_GOAL OF THE EXERCISE_: Below, some lines carry pictures; leave those pictures out and retype exactly the lines from the one with "Viewport: 939px width, 516px" through the one with "Task: Click the magnifier search button".

[Stored data]
Content starts

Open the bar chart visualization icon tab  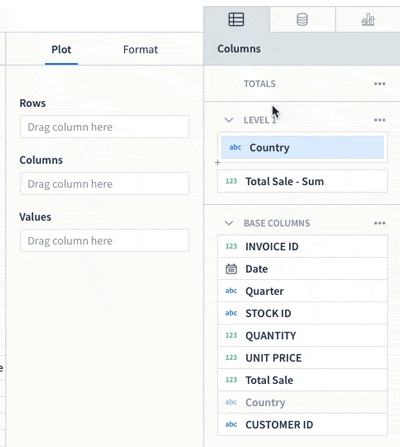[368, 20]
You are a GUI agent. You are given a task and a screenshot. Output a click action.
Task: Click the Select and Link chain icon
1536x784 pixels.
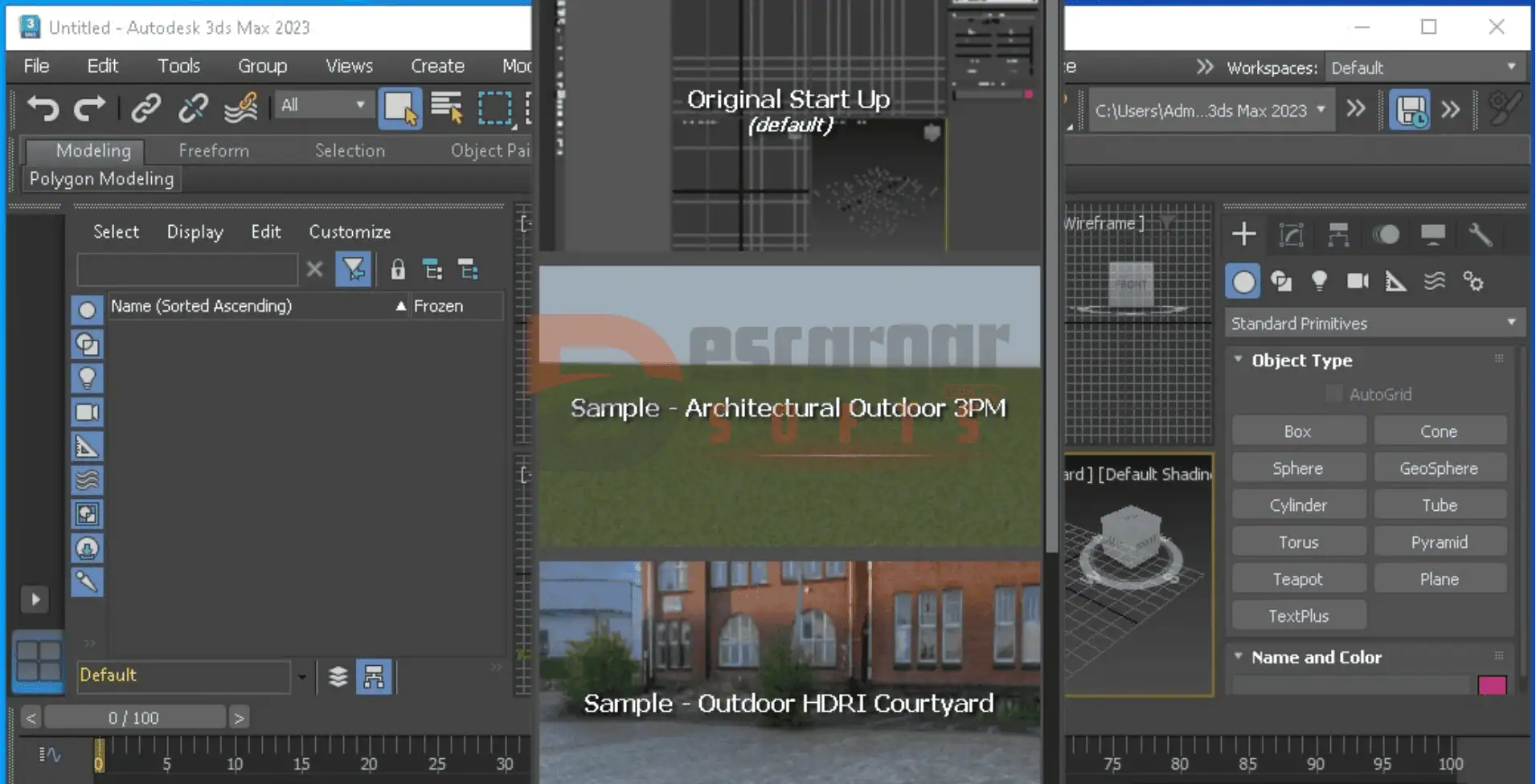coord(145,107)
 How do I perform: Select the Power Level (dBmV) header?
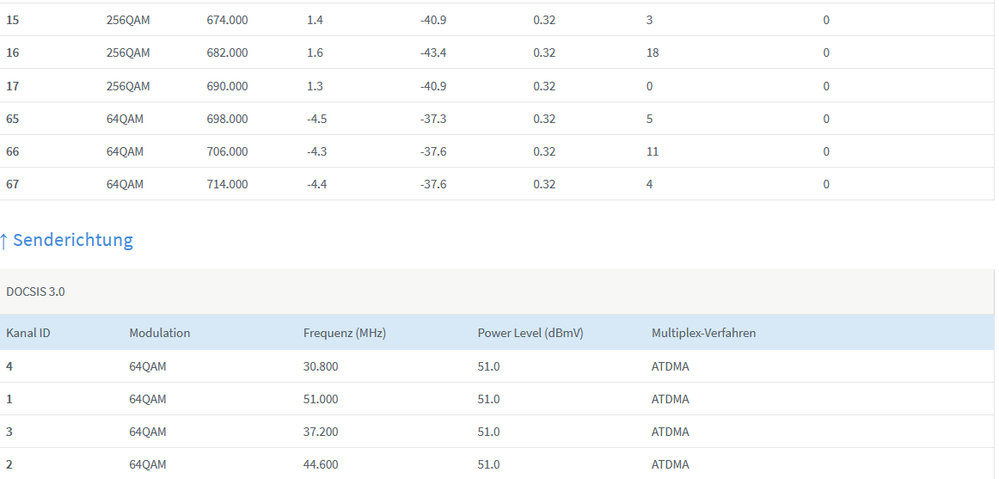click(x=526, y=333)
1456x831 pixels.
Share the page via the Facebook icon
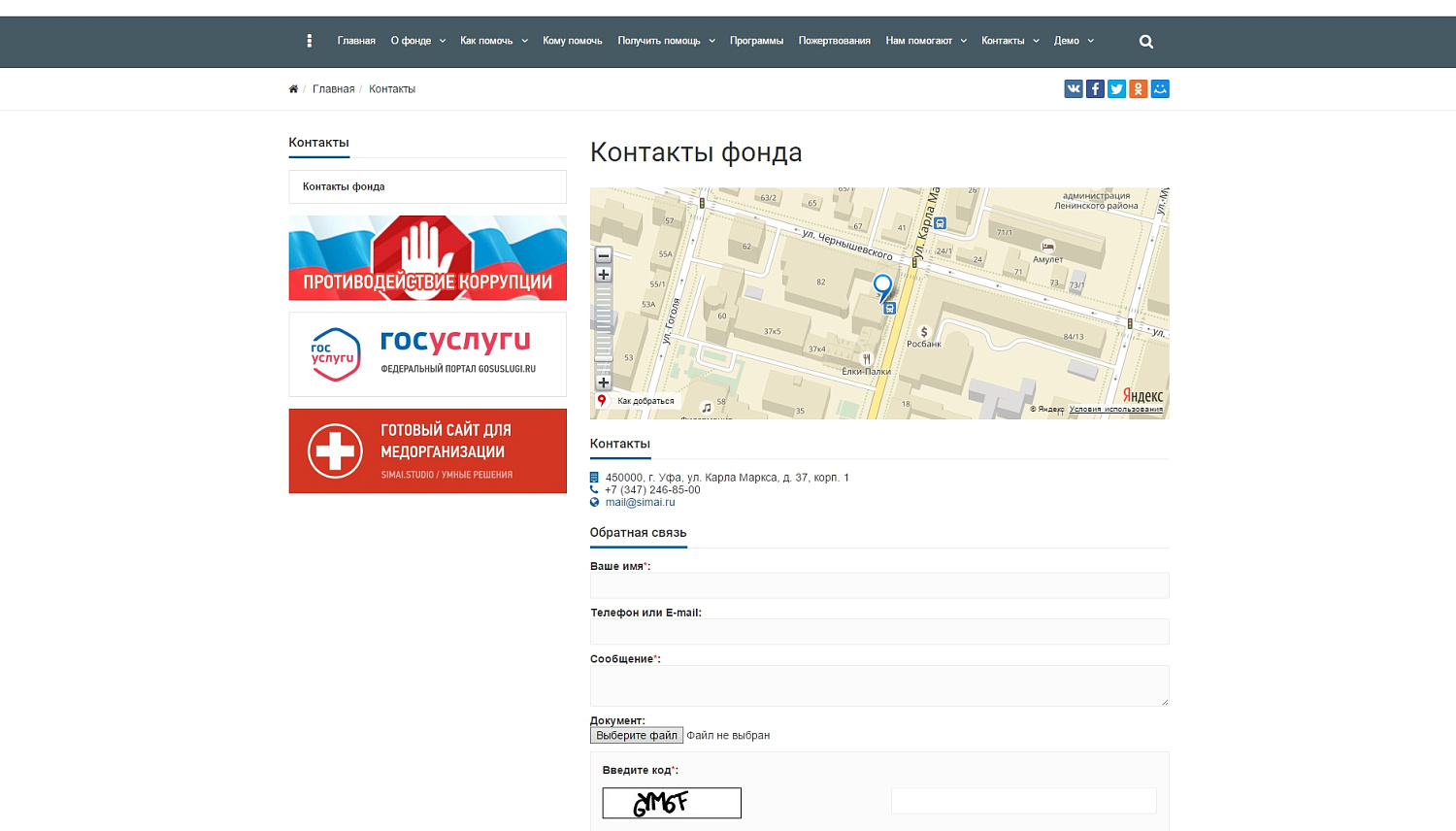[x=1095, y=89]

Content ends
Content starts

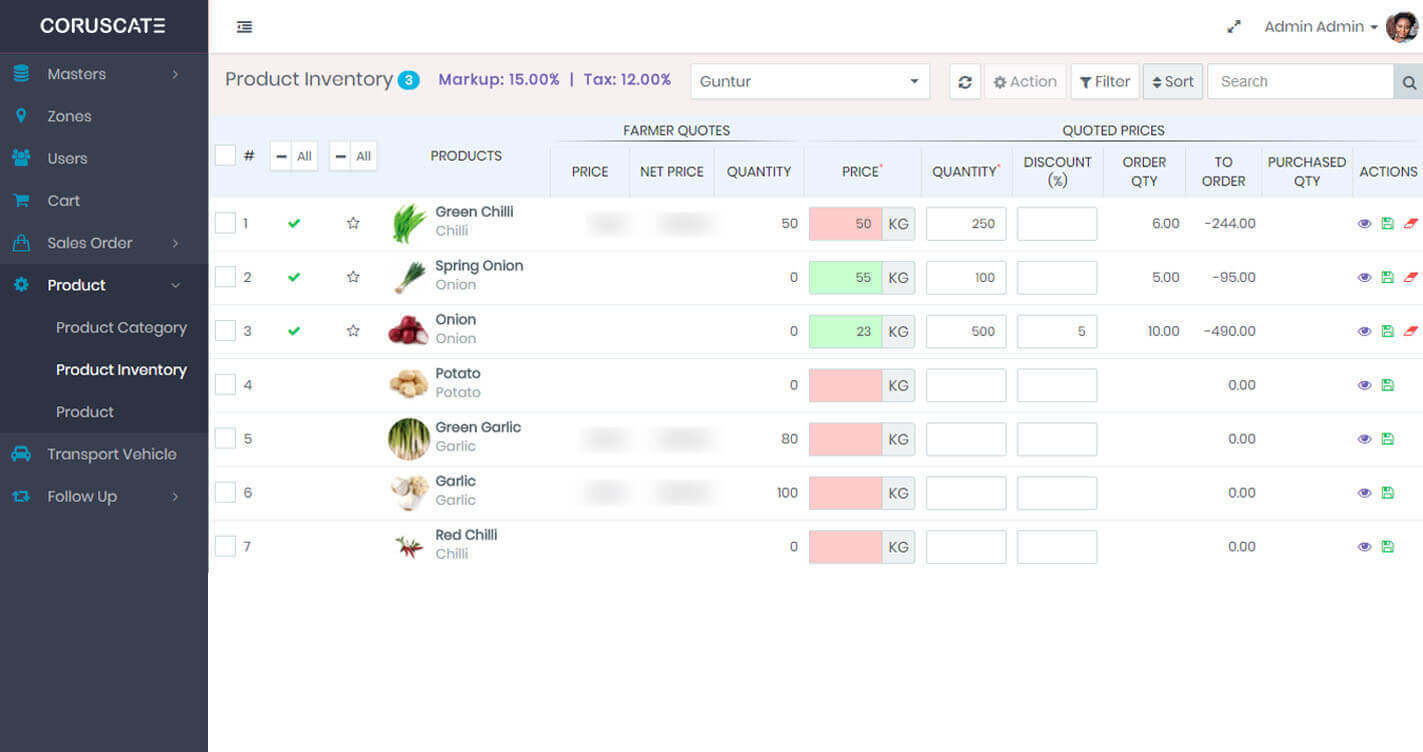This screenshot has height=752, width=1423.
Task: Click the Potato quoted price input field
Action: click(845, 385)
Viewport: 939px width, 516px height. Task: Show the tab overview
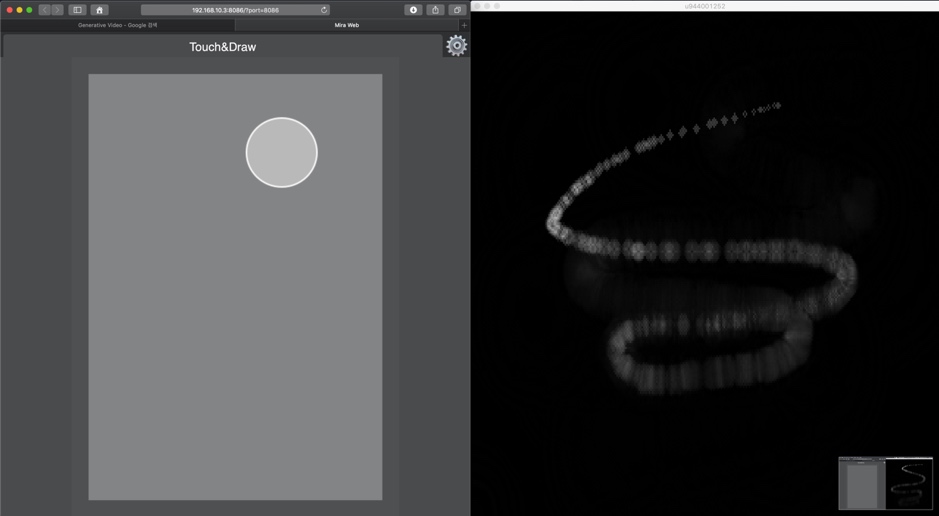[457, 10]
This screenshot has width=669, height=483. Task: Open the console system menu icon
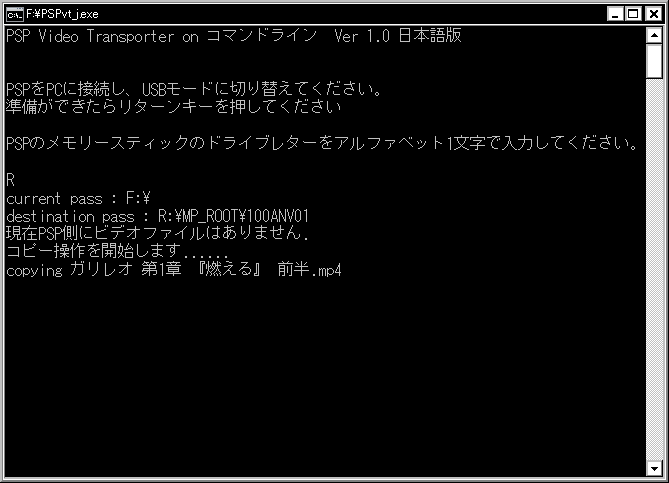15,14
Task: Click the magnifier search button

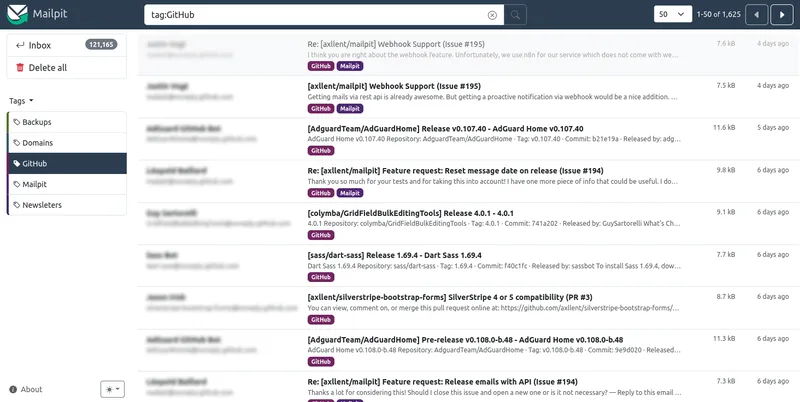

Content ends
Content starts

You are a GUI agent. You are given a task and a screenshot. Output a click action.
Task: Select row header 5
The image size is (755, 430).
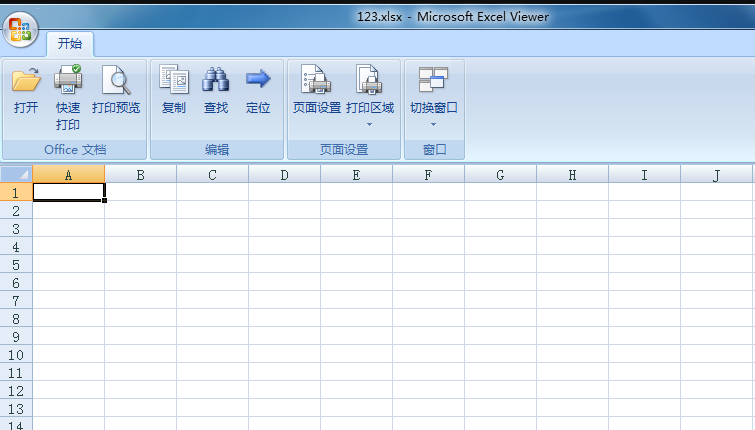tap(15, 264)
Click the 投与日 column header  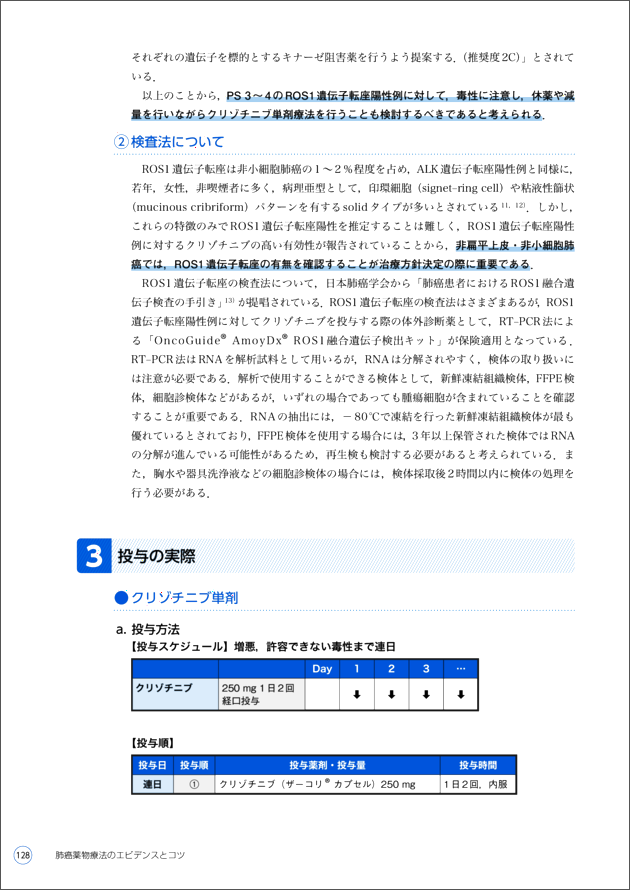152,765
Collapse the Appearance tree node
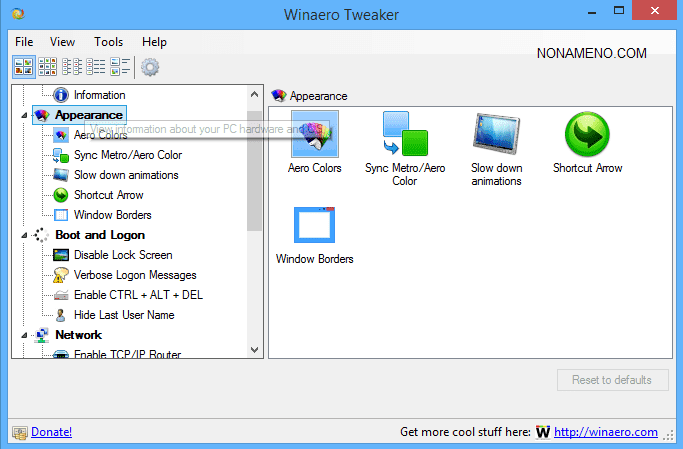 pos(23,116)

Content ends

_RESULT_:
Viewport: 939px width, 516px height. Task: Show the tab overview
[457, 10]
This screenshot has width=669, height=483. Task: Open the console system menu icon
15,14
Task: Click the magnifier search button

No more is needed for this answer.